* [Selection]
________________________________________

Set Up Your Rolling Station
- Prep all the vegetables and fruit toppings that you’ll be rolling. Wash them thoroughly, peel and slice them, and place them into separate bowls so that they are ready to use while rolling. (In this recipe, the vegetables are consumed raw, so I recommend buying organic ingredients if possible.)
- Place a plastic or marble board in the center of your station to use as your rolling surface. (I used a wooden cutting board in this post so that the rice paper is more visible, but it’s so much easier to roll on plastic or marble, as the rice paper won’t stick to the surface.)
- Have a large bowl of warm water nearby to dip the rice paper into before rolling. This will make the rice paper soft and pliable. The bowl should be large enough for the rice paper to lay flat inside.
Make The Roll
- Dip rice paper with both hands into the bowl of warm water for 3-4 seconds. Carefully tap off excess water, and lay it flat onto your rolling surface.
- Layer soft ingredients first (i.e. basil, cilantro, mint, lettuce) to prevent harder ingredients from puncturing the roll. Place the fillings in the bottom 1/3 of the rice paper, leaving about a 1 1/2-inch border on the bottom and sides.
- Layer remaining harder vegetables on top (i.e. red peppers, carrots, yellow peppers, avocado, purple cabbage, etc.) You can place them in rainbow order to get a pretty effect. Make sure the veggies don’t stick out too much on either side, so they don’t tear the ends of the roll. Be careful not to overstuff the roll—you just need a bit of each ingredient to get the flavor.

________________________________________

* [Problems]
**a)** In the rice paper roll instructions, swap "warm water" for "lukewarm water" in the passage between "- Place a plastic" and "onto your rolling surface.", inclusive, and write out the result.
**b)** Extend the rice paper roll instructions past their final sentence with the next steps for finishing the roll.

* [Data segment]
________________________________________

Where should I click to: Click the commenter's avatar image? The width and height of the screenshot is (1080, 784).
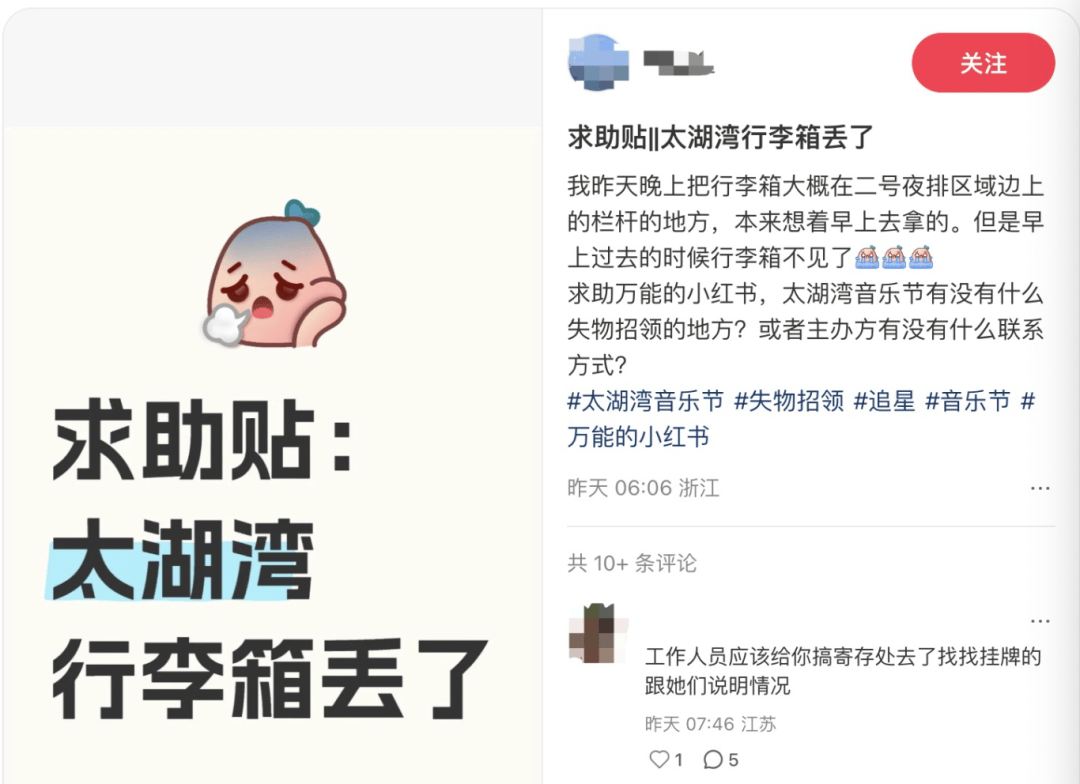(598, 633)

________________________________________

* [Task responses]
**a)**
- Place a plastic or marble board in the center of your station to use as your rolling surface. (I used a wooden cutting board in this post so that the rice paper is more visible, but it’s so much easier to roll on plastic or marble, as the rice paper won’t stick to the surface.)
- Have a large bowl of lukewarm water nearby to dip the rice paper into before rolling. This will make the rice paper soft and pliable. The bowl should be large enough for the rice paper to lay flat inside.
Make The Roll
- Dip rice paper with both hands into the bowl of lukewarm water for 3-4 seconds. Carefully tap off excess water, and lay it flat onto your rolling surface.

**b)**
- Layer a small amount of cooked vermicelli noodles on top (optional). If you’re not using noodles, try adding sprouts instead to help fill up the roll.
- To get the pretty fruits and vegetables to show through the top of the roll, place desired ingredients in a row towards the top of the rice paper (like the strawberries in the photo below).
- Start rolling by lifting the bottom edge of the rice paper and rolling it over the fillings. Fold in both sides of the rice paper. Then continue rolling all the way to the top (like you would a burrito). Make sure to roll it tight enough to keep the roll together, but not so tight that the rice paper will rip.
- Set finished roll aside to firm up, while you complete the rest of the rolls.
- Serve with peanut butter dipping sauce. You can slice the rolls in half, but I love serving them as whole rolls.
These rolls are best served fresh, but you can store leftovers in the fridge for a light lunch or snack the next day. If you’re prepping for guests, make these 1-2 hours before serving. (You can separate the rolls with saran wrap to prevent them from sticking together).